TSMC ABD yaptırımlarından böyle kurtulacak

0
19 Okunma

Dünyanın en büyük çip üreticisi TSMC, Çinli ekipman tedarikçileriyle olan iş birliğini 2 nanometre (nm) üretim sürecinde sona erdirme kararı aldı. Şirket, bu adımı, ABD hükümetinin yürürlüğe koyduğu yeni düzenlemelere uyum sağlamak ve Washington’dan sağlanan fonlardan mahrum kalmamak için atıyor.

TSMC, Çin ile bağlarını koparabilir

Son dönemde ABD, “Çin EQUIP Yasası” gibi çeşitli politikalarla yarı iletken tedarik zincirlerinde Çin kaynaklı ekipmanların kullanılmasını sınırlandırmaya başladı. Bu düzenlemeler, Çinli tedarikçilerden alınan ekipmanların, özellikle gelişmiş üretim teknolojilerinde kullanılması durumunda, ulusal güvenlik riski oluşturduğunu öne sürüyor. TSMC, ABD fonlarına ve desteklerine erişimini kaybetmemek için 2nm üretim sürecinden bu ekipmanları çıkarmayı planlıyor.

Daha önce 3nm üretiminde de benzer bir karar gündeme gelmiş ancak teknik gerekçelerle uygulanmamıştı. Bu kez ise ABD’nin artan baskısı nedeniyle şirketin bu stratejiyi hayata geçirme kararlılığı daha güçlü bir biçimde ortaya çıkmış durumda. TSMC, daha önce AMEC ve Mattson Technology gibi Çin merkezli firmaların ekipmanlarını kullanıyordu. Şirket şimdi, Tayvan’daki ana tesislerinin yanı sıra ABD’nin Arizona eyaletinde inşaatı süren fabrikasında da bu tür ekipmanlara yer vermemeyi planlıyor.

Sevilen Android özelliği iPhone’a geliyor

TSMC ayrıca sadece ekipman tarafında değil, kimyasal ve ham madde tedarikinde de Çin’e olan bağımlılığını azaltmak üzere gözden geçirme süreci başlattı. Bu adımlar, TSMC’nin Çin ile olan bağlarını kademeli olarak gevşetmeye başladığını ve tedarik zincirini daha “jeopolitik uyumlu” hale getirmeye çalıştığını gösteriyor.
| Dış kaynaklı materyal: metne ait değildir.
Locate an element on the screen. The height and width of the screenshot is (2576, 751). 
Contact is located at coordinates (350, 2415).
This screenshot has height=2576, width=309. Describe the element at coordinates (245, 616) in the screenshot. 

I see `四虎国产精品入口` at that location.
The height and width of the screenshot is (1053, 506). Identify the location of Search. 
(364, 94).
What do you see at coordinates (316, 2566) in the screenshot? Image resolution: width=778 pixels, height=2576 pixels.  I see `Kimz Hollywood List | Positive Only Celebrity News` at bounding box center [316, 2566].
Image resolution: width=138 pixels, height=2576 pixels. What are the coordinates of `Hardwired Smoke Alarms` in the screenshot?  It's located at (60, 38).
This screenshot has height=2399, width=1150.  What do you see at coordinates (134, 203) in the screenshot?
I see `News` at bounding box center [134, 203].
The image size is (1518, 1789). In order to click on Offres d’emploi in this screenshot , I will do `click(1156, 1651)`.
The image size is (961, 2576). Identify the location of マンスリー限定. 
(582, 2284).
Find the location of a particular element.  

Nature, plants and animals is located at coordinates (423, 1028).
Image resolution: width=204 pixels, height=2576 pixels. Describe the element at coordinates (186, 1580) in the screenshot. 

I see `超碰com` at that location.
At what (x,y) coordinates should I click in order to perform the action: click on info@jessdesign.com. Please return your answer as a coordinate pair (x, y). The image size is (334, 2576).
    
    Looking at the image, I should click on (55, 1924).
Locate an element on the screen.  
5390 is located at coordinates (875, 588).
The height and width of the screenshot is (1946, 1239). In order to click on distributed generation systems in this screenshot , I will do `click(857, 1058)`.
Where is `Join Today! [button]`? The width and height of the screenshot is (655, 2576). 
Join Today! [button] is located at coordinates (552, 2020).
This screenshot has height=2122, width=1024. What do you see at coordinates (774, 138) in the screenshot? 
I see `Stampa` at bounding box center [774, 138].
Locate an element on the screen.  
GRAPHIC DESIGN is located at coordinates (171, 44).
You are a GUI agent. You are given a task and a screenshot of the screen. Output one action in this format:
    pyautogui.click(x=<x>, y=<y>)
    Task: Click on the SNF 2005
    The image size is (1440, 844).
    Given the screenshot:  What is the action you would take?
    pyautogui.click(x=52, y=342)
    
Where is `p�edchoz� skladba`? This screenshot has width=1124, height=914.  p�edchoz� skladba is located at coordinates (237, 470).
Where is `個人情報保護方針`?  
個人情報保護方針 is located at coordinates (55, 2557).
Şirketin üretim takvimi de netleşmeye başladı. 2nm çiplerin bu yıl içerisinde ilk olarak Tayvan’ın Hsinchu kentindeki tesiste üretime girmesi bekleniyor. Ardından Kaohsiung’daki yeni tesis devreye alınacak. TSMC, 2026 yılına kadar tam kapasiteye ulaşması planlanan dört fabrikasında ayda yaklaşık 60.000 üretim plakası (wafer) işleyerek çok sayıda müşterinin talebine yanıt vermeyi hedefliyor. Bu süreçte Arizona’daki tesis de TSMC’nin ileri teknoloji üretim planlarında kilit rol oynayacak.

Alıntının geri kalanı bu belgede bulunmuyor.